Sin embargo, en muchas ocasiones se ha sembrado en algunos un sentimiento
de rencor contra Dios, haciéndole culpable de los acontecimientos dolorosos de
la vida. Frases como: “¿por qué Dios permitió que sucediera esto? ¿Por qué
aquel accidente, aquella enfermedad? ¿Por qué a nosotros si somos tan
buenos?”
Dios no se enoja con esos porqués siempre y cuando el corazón que los grite
esté dispuesto a escuchar la respuesta de Dios, que en muchas ocasiones,
sólo es clara con el tiempo. La misma María Santísima dijo a su hijo, cuando
éste fue hallado en el Templo: “Hijo ¿por qué nos has hecho esto?” (Lc 2,48);
el mismo Señor Jesús, se solidariza con el dolor del hombre gritando en la
cruz: “¿por qué me has abandonado?” (Mt 27,46).
Es claro que lo primero que hay que sanar es esa falsa imagen de Dios que
nos hace pensar que Él desea esos acontecimientos dolorosos de nuestra vida.
Debemos tener claro que “en todas las cosas interviene Dios para bien de los
que le aman” (Rom 8,28). Esta intervención de Dios no significa que Él desee
nuestros sufrimientos, pero en el misterio de la libertad humana, los permite.
Los sufrimientos que nos afligen son causados, la inmensa mayoría de veces,
por el pecado; otros, son sufrimientos que no dependen de nuestra libre
responsabilidad y debemos tener una visión de fe para creer que éstos, de una
manera misteriosa, se dan para nuestro bien, aunque ahora no lo
comprendamos. Para entender esto se requiere una fuerte dosis de humildad y
de fe.
Perdonar al prójimo
Ya hemos dicho que debemos perdonar, para que Dios nos perdone. Pero esto
no siempre es fácil y requerimos de su gracia. Sin embargo, hay algunas
consideraciones que ayudan mucho al momento de perdonar a alguien que nos
ha hecho daño:
Excusar las faltas del otro: no es justificar el daño que nos ha hecho
nuestro prójimo aprobándolo como algo bueno, sino tratar de considerar al
ofensor más como un enfermo que como alguien malvado. Así tendremos más
misericordia con él y apreciaremos justamente que la actitud del otro muchas
veces está condicionada por cientos de circunstancias que desconocemos y
que tal vez, en su caso, hubiéramos actuado igual o peor. Por ejemplo, ¿qué se
puede esperar de una persona que tuvo una figura paterna cruel y dominante?

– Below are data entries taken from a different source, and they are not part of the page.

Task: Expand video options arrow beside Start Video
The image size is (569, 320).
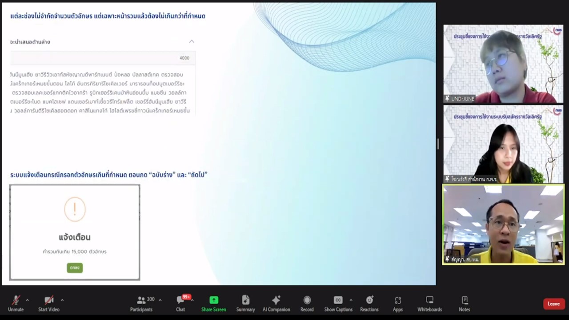Action: [x=62, y=300]
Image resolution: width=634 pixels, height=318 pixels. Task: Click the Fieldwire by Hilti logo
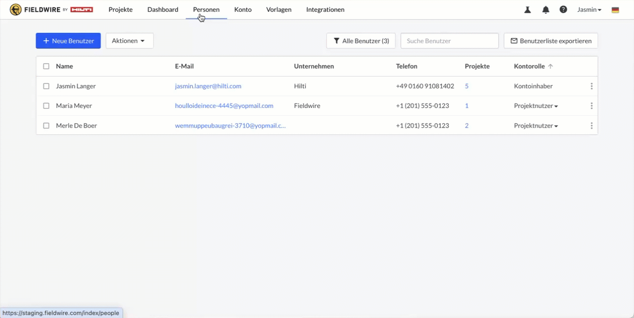[x=52, y=10]
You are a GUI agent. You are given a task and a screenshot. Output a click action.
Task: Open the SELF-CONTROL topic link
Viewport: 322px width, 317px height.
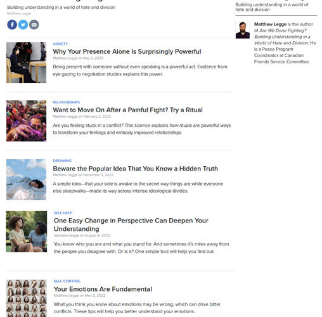pos(67,281)
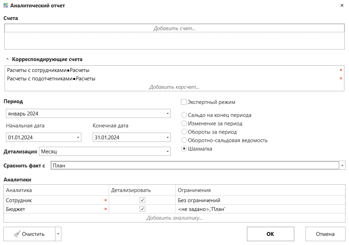Viewport: 349px width, 245px height.
Task: Select Оборотно-сальдовая ведомость option
Action: pos(184,140)
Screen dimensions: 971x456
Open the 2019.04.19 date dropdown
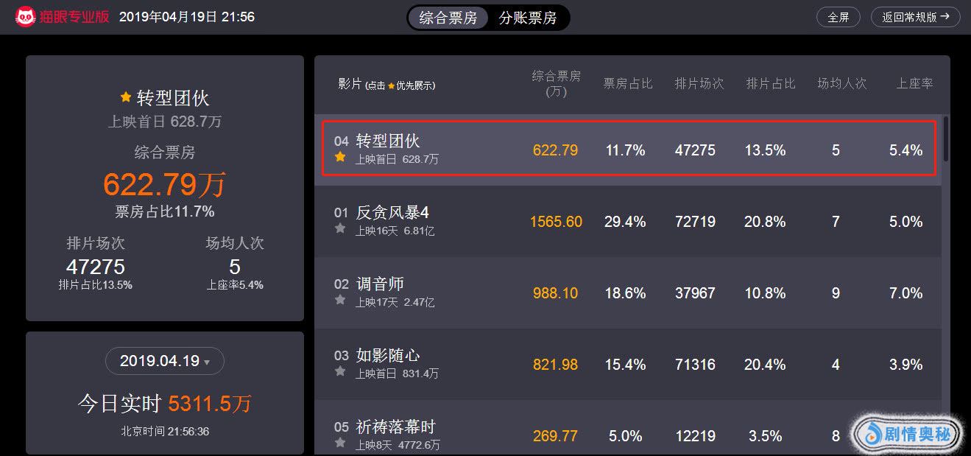click(x=165, y=361)
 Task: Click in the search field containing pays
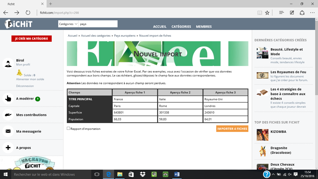point(98,24)
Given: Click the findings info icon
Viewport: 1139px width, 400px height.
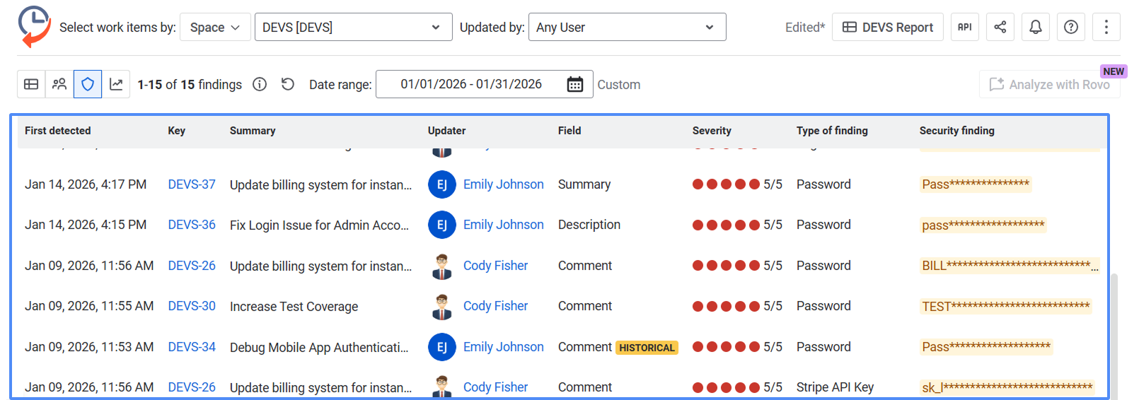Looking at the screenshot, I should (260, 84).
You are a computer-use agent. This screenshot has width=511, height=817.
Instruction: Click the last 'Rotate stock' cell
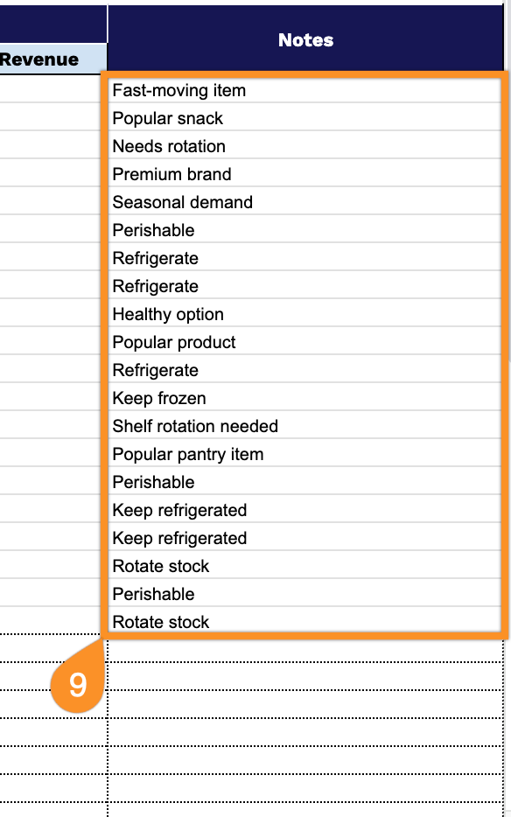[305, 622]
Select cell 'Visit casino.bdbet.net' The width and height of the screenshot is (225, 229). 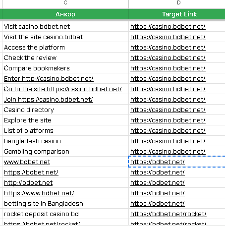(x=65, y=27)
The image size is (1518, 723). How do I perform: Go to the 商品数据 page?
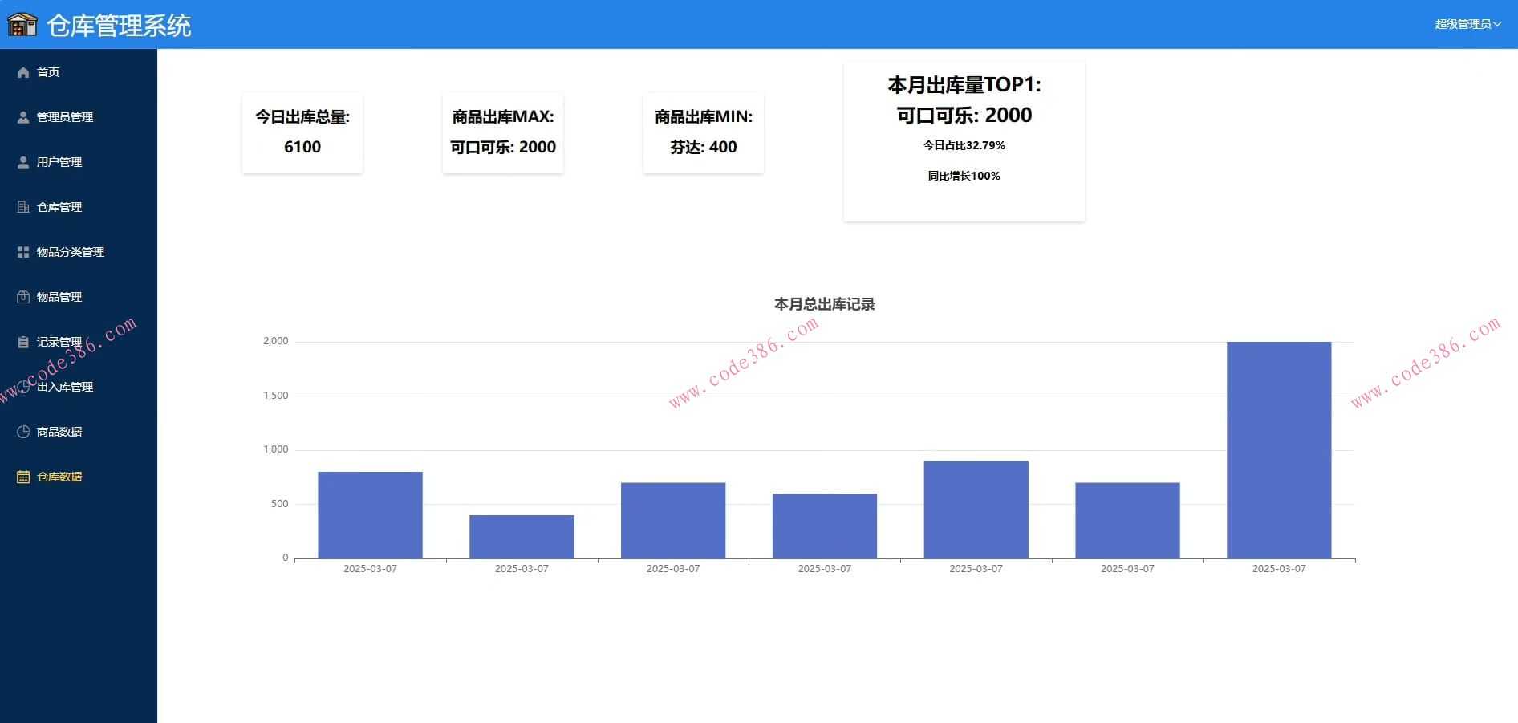coord(59,432)
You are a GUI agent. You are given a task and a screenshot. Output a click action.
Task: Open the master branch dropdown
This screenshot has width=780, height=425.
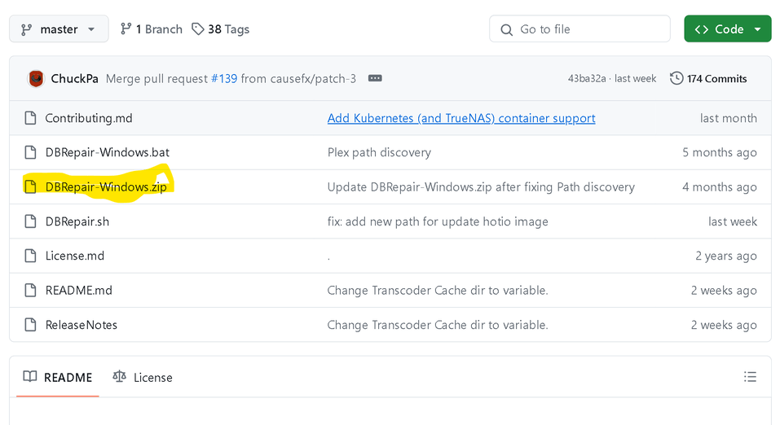[58, 29]
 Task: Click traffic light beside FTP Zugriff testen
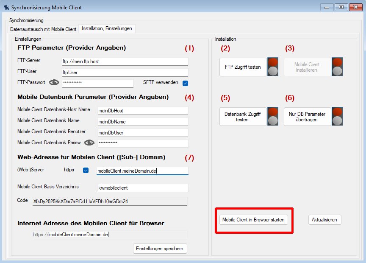(x=273, y=67)
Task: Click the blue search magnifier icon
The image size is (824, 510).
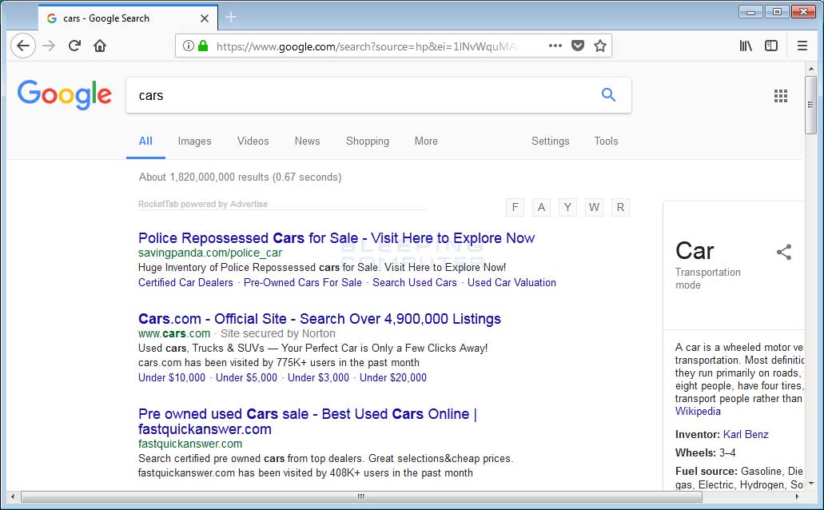Action: 608,95
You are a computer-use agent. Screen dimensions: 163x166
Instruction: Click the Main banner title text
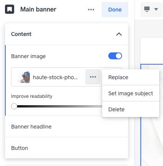(38, 10)

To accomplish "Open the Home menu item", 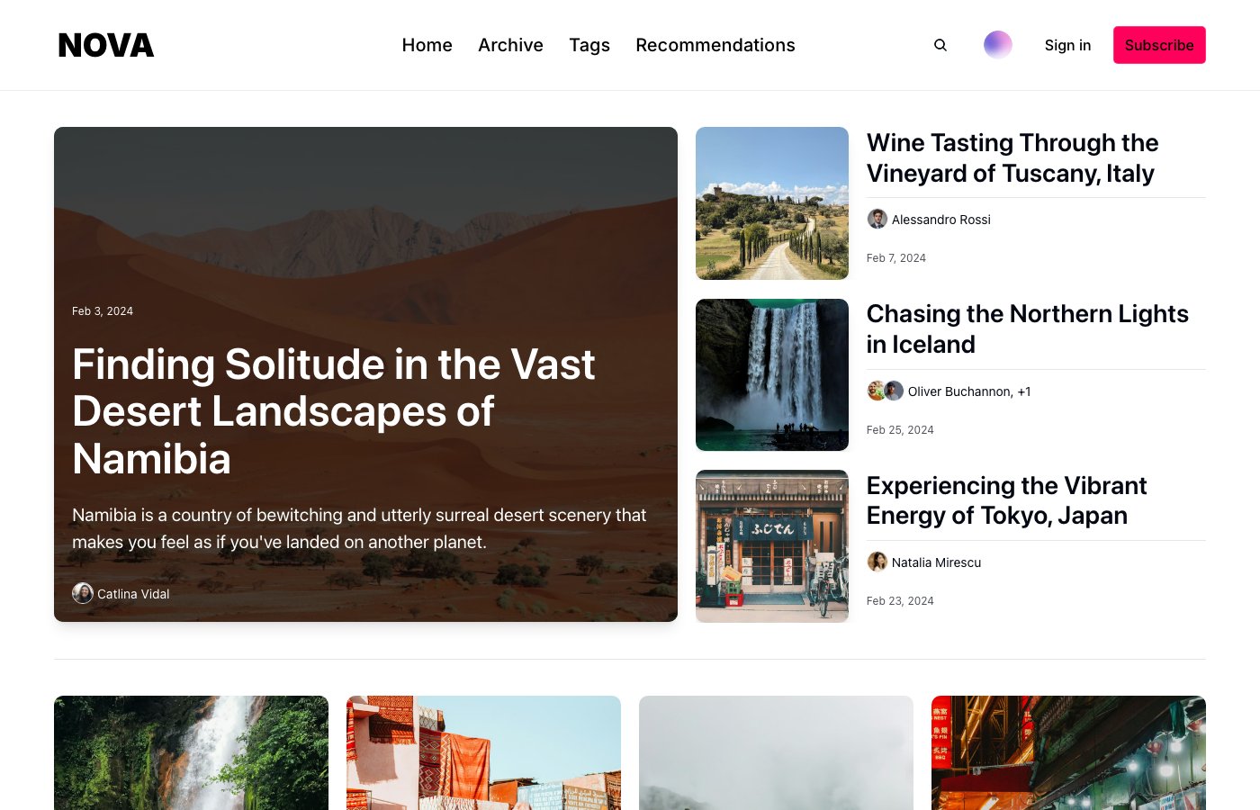I will pyautogui.click(x=427, y=45).
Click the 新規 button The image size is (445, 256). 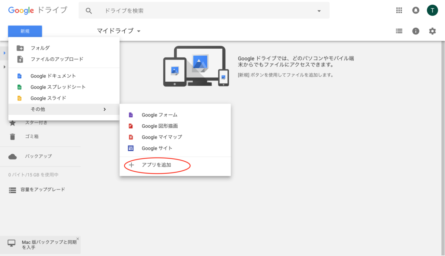point(25,31)
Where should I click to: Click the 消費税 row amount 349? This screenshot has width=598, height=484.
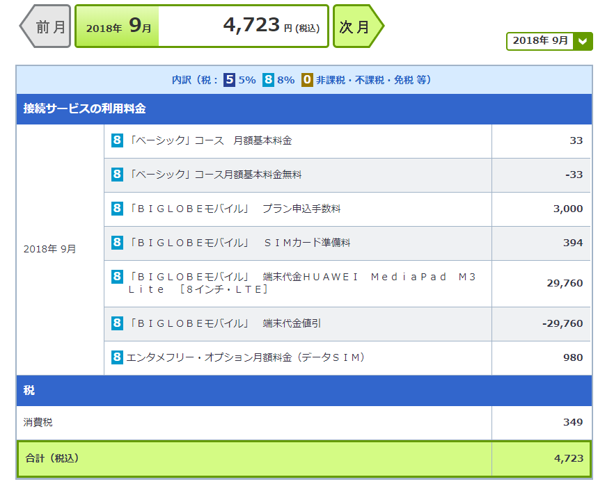click(572, 422)
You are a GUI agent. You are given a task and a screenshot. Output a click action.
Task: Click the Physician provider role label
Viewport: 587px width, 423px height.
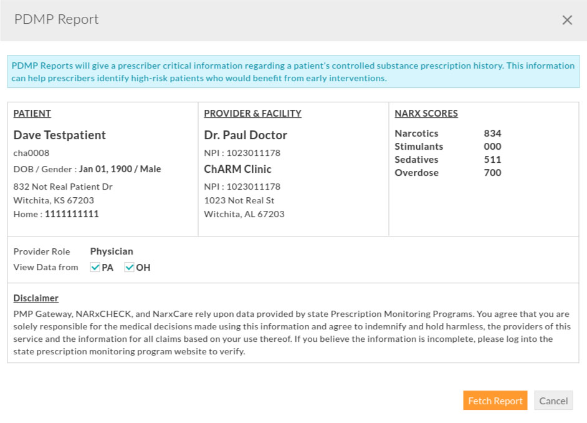pos(111,251)
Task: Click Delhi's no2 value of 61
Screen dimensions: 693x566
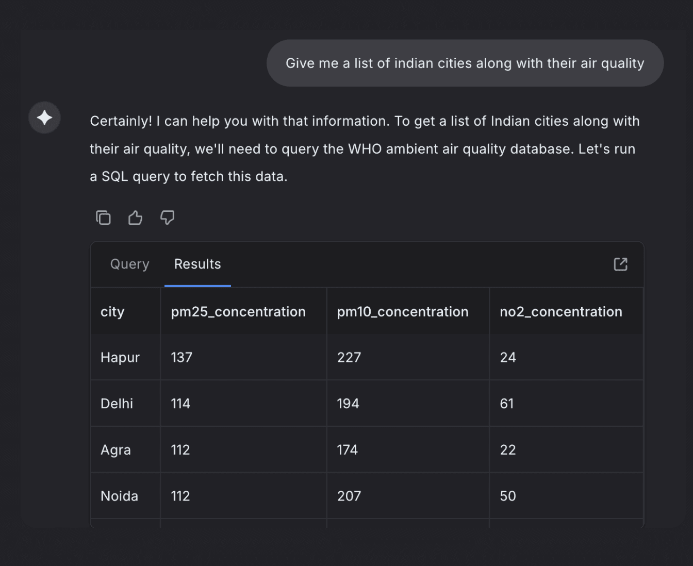Action: pyautogui.click(x=506, y=403)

en muchas ocasiones, la misma actitud... si nosotros hubiésemos tenido esa
figura paterna ¿seríamos diferentes?
Somos víctimas de víctimas: siguiendo la lógica anterior, debemos tener
conciencia de que esas personas de las que somos víctimas, son, a su vez,
víctimas de otros. ¡Hay que cortar la cadena!
Orar por los que nos han hecho daño: uno de los mejores caminos para la
sanación es orar por esas personas que nos han hecho daño. En la
autobiografía de santa Laura Montoya, se relata un pasaje estremecedor.
Huérfana de padre desde muy pequeña, su madre le enseñó el valor de la
oración y el perdón. Notaba que desde pequeña, en todas las oraciones pedían
con mucho fervor por una persona en especial:
“Cuando ya grandecita le pregunté (a mi madre) dónde vivía Clímaco Uribe,
ese señor que amábamos y que yo creía miembro de la familia, por quien
rezábamos cada día, me contestó: ‘Ese fue el que mató a su padre; debemos
amarlo porque es preciso amar a los enemigos porque ellos nos acercan a
Dios, haciéndonos sufrir’. Con tales lecciones era imposible que, corriendo el
tiempo, no amara yo a los que me han hecho mal”[3].
Revivir el momento, pero con Jesús: Los acontecimientos dolorosos son
inevitables, pero llenarse de rencor sí se puede evitar. El problema no fue el
acto concreto que otro hizo y nos causó dolor, sino la manera en que lo
asumimos, sin Cristo, con soberbia, y así se introdujo la semilla del odio en el
corazón. Para perdonar al otro, debemos vivir todos estos momentos con
Cristo, desde la cruz, y como auténticos discípulos de Jesús gritar con san
Esteban: “Señor, no les tengas en cuenta este pecado” (Hch 7,60). Así pues,
perdonar no es estrictamente olvidar, sino recordar sin dolor.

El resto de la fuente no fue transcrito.